Kemudian, makna luas dari cinta adalah hasrat, ingin. Namun untuk makna "mencari", asumsinya adalah, melebarkan / mendalamkan secara subyektif/thesa, dari makna" ingin", " hasrat", yg mana pula, tentang makna "ingin" ini, tidak penulis telusuri sumber luarnegerinya, baik yg primer, maupun sekunder _ kutipan2nya pada jurnal2 ilmiah,dll, di pepustakaan yg bukan duniamaya_browsing, yakni sekiranya berpremis " the love of wisdom", dsb.
Nah, kembali ke makna "pencarian" ini, tentunya absah sebagai sebuah thesa, selain memang resultante muara dari logika inductiv ini, adalah berupa makna2 dari " pencarian", pengejaran hasrat", aktualisasi cinta", dsb.
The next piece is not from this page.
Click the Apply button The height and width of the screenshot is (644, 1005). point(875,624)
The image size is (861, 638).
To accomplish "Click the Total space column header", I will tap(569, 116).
Nah, untuk menambahkan intisari dari makna pencarian ini, izinkan penulis merujuk pada dogma2, dimana hal ini terkait dengan sebuah premis bahwa yg sudah menemukan kebenaran, adalah belum seorang filsuf,.
Dari satu sisi tentunya sangat benar, yakni ketika hanya an sich filsafat, namun manakala holistic beserta unsur hakikatnya, maka, di Islam ,kendati terdapat furuiyahnya pada beberapanya, dikenal adanya thoriqoh, tasawuf, suluk salik, logika mantic, dalul2 aqli,dan yg tak ada khilafnya adalah ulul albab,dengan banyak dalil qathi muhkamat. . Alhasil, bagi ulil albab, berpikir integral secara filsafati ini,adalah keniscayaan, dimana sebutan untuk seluruh dogmanya, tentunya adalah "tertemukannya kebenaran yg haq absolut didalam " inklusivitasnya".
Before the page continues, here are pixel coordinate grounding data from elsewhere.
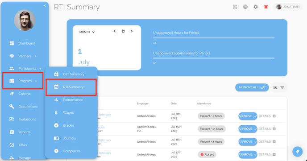Go to next month arrow
The height and width of the screenshot is (161, 307).
point(132,31)
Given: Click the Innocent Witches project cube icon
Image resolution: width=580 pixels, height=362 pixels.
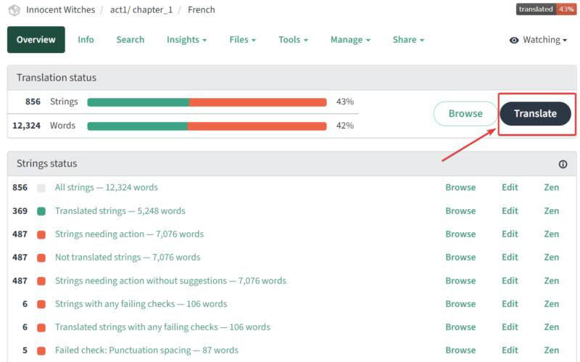Looking at the screenshot, I should pos(14,10).
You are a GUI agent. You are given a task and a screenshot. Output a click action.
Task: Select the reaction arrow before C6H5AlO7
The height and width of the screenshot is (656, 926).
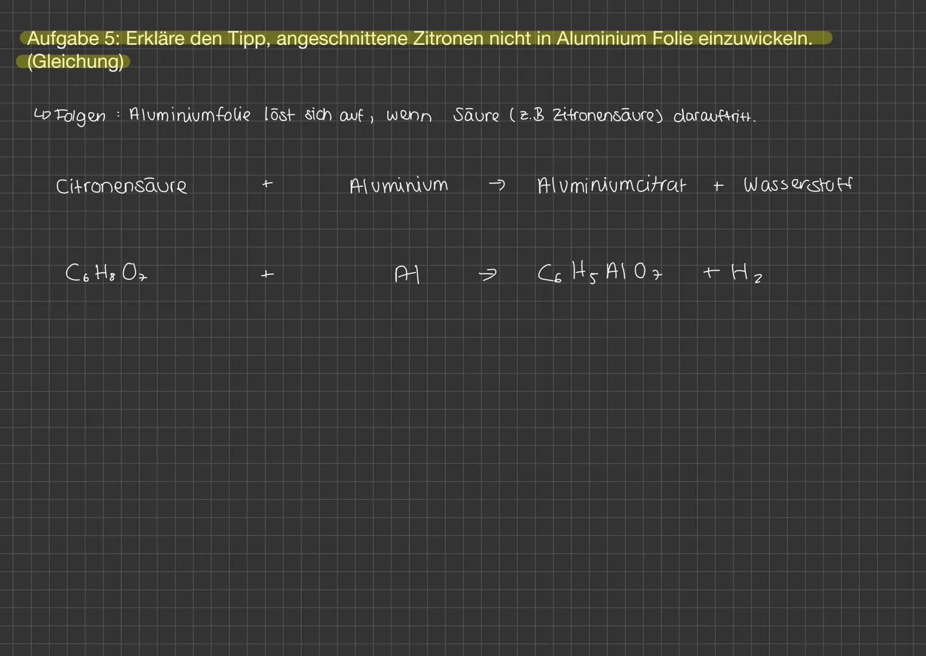pos(487,275)
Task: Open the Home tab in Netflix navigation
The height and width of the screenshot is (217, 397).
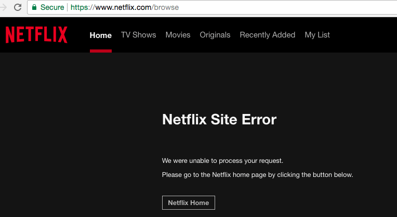Action: coord(100,35)
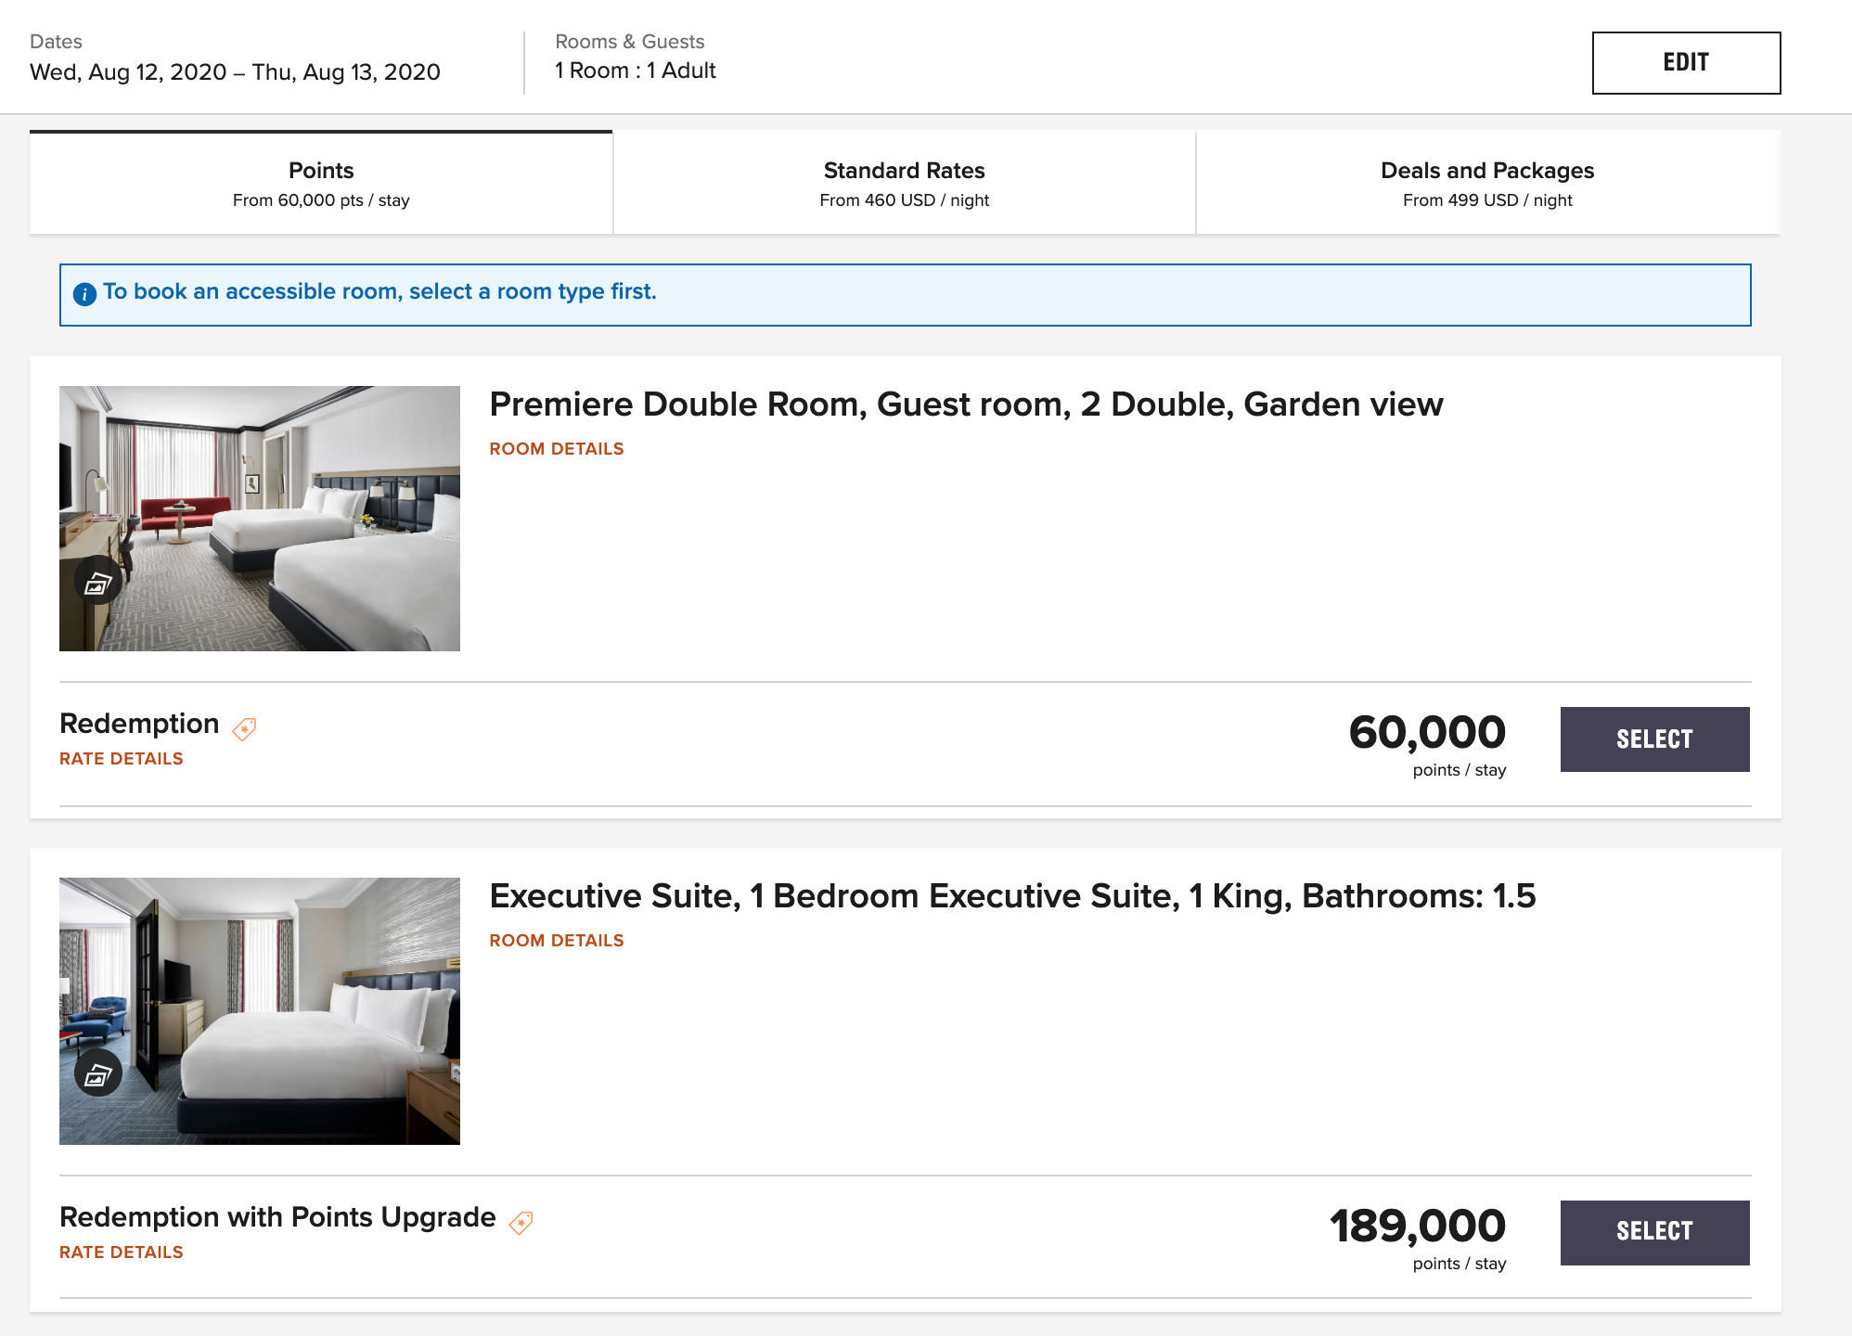The image size is (1852, 1336).
Task: View RATE DETAILS under Redemption with Points Upgrade
Action: 122,1253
Contoh dalil aqli, adalah "tak mungkin ada kotoran binatang,_fakta, tanpa ada binatangnya", seperti pepatah tak ada asap tanpa api,dsb. Adapun dogma pencarian kebenaran, adalah nabi Ibrahim a'laihi salam, mencari Tuhan, lewat menafakuri bulan,matahari yg tenggelam, dst. Juga dalil ttg khouf_khosiyah, dan roja, dimana secara mantiq filsafati oleh al Ghozali rahimahulloh, diibaratkan,dua sayap burung,dan tauhid adalah kepalanya, dan contoh2 lainnya, bahkan dalam humor2 sufi pun, kisah2 hikmah inspiratif__bukan realita, dll, banyak unsur logika mantiqnya. Insya Allah maslahat.